12. The method according to any one of claims 8 to 11, characterized in that, The transmission frame is divided into an M-row N-column structure based on the number of bytes or bits, where M is an integer greater than or equal to 1, N is an integer greater than or equal to 1, and M and N are not both 1.

13. The method according to any one of claims 8 to 11, characterized in that, The transmission frame is divided into an M-row N-column structure based on data blocks.

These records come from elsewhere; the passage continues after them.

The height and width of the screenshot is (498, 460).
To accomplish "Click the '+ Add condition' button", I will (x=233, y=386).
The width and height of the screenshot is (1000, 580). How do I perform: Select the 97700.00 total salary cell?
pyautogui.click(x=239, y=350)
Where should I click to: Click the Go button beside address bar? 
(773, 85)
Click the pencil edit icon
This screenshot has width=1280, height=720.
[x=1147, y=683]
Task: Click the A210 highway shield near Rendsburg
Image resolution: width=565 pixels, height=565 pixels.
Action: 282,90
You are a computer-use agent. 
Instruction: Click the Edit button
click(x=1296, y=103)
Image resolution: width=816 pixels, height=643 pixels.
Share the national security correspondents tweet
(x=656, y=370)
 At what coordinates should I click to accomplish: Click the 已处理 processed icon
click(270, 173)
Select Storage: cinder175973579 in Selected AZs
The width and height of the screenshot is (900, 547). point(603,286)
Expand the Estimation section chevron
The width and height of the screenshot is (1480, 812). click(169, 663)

Each data block includes multiple bits, where M is an integer greater than or equal to 1, N is an integer greater than or equal to 1, and M and N are not both 1.

14. The method according to any one of claims 8 to 13, characterized in that, The method further includes: The stored data is stored in a storage device.

15. A transmission system, characterized in that, include: A transmitting device and a receiving device, the transmitting device being configured to perform the method as described in any one of claims 1 to 7, and the receiving device being configured to perform the method as described in any one of claims 8 to 14.

16. A chip, characterized in that, include: A processor and a communication interface for performing the method as described in any one of claims 1 to 7, or for performing the method as described in any one of claims 8 to 14, wherein, The communication interface is used to send and receive the transmission frames; The processor is used to process the transmission frame.

17. A means of transportation, characterized in that, include: The transmission system as described in claim 15.

18. A computer-readable storage medium, characterized in that, The computer-readable storage medium is used to store a computer program that, when run on a computer, causes the computer to perform the method as described in any one of claims 1 to 7, or causes the computer to perform the method as described in any one of claims 8 to 14.

19. A computer program product, characterized in that, The computer program product includes: computer program code, which, when executed, implements the method as described in any one of claims 1 to 7, or implements the method as described in any one of claims 8 to 14.